Hi everyone, great tips! Here's my entry.
My equipment: M-Audio Fast Track USB audio interface, M-Audio Nova condensator microphone, shock mount on a modified lamp stand, pop filter and Sennheiser monitoring headphones.
I recently tried a Shure SM35 headset. Good quality, low noise pickup level, but the distance of the mic to your mouth is difficult to control and I don't like wearing the headset with my glasses.
Recording tool: Until now I have recorded directly into Presenter or Storyline, without using a tool like Audicity. I have used the built-in audio editor for cutting out unwanted noises (e.g. breath intake, mouse click at the end of my recording) and to increase volume of the complete track when it is too low. I always dreaded the extra work involved in recording in an additional audio tool (and didn't understand how to apply filters). After reading your tips I will experiment with recording into Audicity, though. Has Articulate considered incorporating some simple editing tools (noise cancelling, normalizing, compressor, EQ) in their Storyline audio editor?
Recording locations:
- I have recorded in my attic with a curtain mounted behind me against the echo. Pretty good result.
- In a storage room at the office (great dampening due to all the books and binders, but later I noticed - with monitoring headphones - that the airco rumbling is really bad, although the average user will not hear it on his PC speakers).
- At my desk in my office area in the weekend. Our office floor is large and open, so there are no echos. I turned the airco off during my recording. Best result so far.
Settings:
- M-Audio interface mic gain at 30% to avoid excessive input and too high noise level (although I have started to wonder recently if my condensator microphone is too sensitive or damaged, because even at relatively low input levels the sinus wave signal in the editor is quite pronounced. Anybody experience with this?)
- Windows Sound card input level at 50-80% and 16bit / 44kHz. I never got completely comfortable what are the ideal settings. I try to avoid a signal in the audio editor which is over 50%. Would love some feedback on this one.
Tips:
1. I had loud " ticks" in my recordings, until an audio engineer told me to cut my audio sinus waves at the zero point.
2. When you publish your course make sure to set the audio bit rate at 64 kbps or more, otherwise the audio quality of your output will suffer noticeably and most of your audio tweeking has been in vain. If you reinstall your Articulate software on another PC (e.g. if your PC got stolen....), realize that you have to change the settings for publishing from their default setting.

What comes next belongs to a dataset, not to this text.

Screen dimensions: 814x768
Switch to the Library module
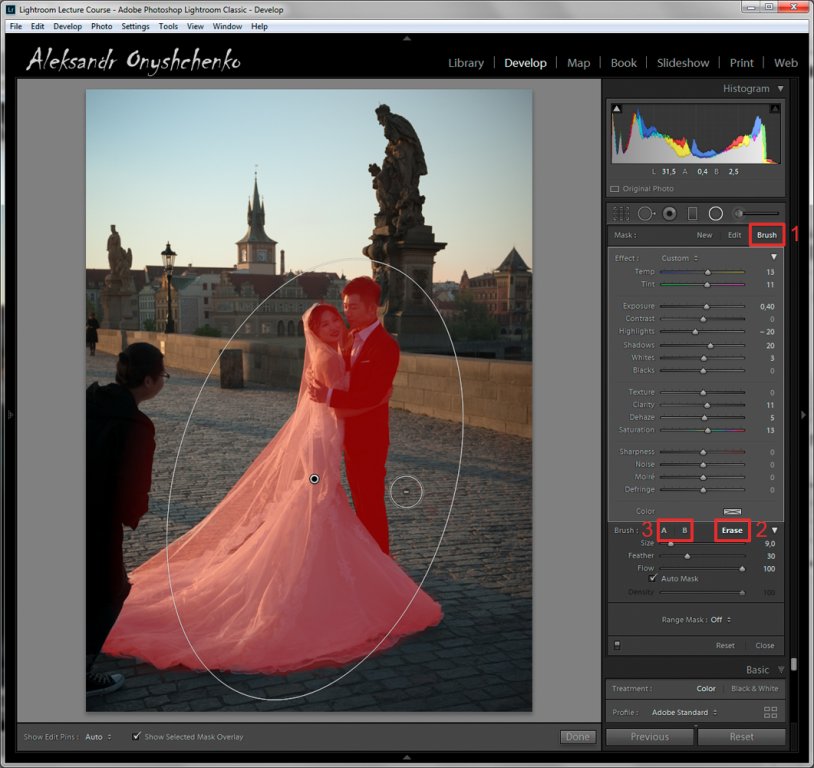[466, 63]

3. Occasionally just leave a slip of the tongue in your recording, it will prove you are human and will save you the hassle of redoing a recording that is perfect except one stupid slip!
@Ellen K - Nice setup. I general I wonder how people talk into the mic in their portabooth and at the same time are able to read a script from paper? Do you hold your paper script next to the booth or behind it?